Senator GIETZELT (NEW SOUTH WALES) - I direct my question to the Acting Leader of the Government in the Senate in his capacity as Minister representing the Acting Treasurer. Is the Minister aware of the accelerated practice of companies purchasing luxury homes for top executives? Are not these capital purchases, annual rates and taxes and depreciation of such assets recognised as a legitimate tax deduction? Would the Minister raise with the Acting Treasurer the desirability of preventing such fringe benefits being tax deductible, and of stopping companies avoiding tax responsibility by dispersing their profits through these means?


The PRESIDENT - Order I think that in the rearrangement of ministerial responsibilities this question should have been directed to Senator Cotton.

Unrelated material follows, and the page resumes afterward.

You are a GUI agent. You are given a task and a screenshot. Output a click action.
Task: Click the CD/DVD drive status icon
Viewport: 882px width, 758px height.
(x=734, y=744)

Senator COTTON - I know of the matter mentioned by the honourable senator. I think there was an article on it in the National Times'. 1 am not sure when it was, but I think it was only a few days ago. The article referred to the practice. It also referred to comments made by the Deputy Commissioner of Taxation in New South Wales, Mr Gray, in which he pointed out that it was the responsibility of the Commissioner of Taxation to assess back into income any such benefit as could be construed as income and to make allowances for it. I know the Taxation Office is conscious of this matter. I think that the remedy is in the area of bringing it back into the income of the recipient. Undoubtedly there is an area here that needs watching very closely. I will be happy to refer the question to the Treasurer and through him to the Commissioner of Taxation. I think that the honourable senator can regard the matter as being under pretty close scrutiny.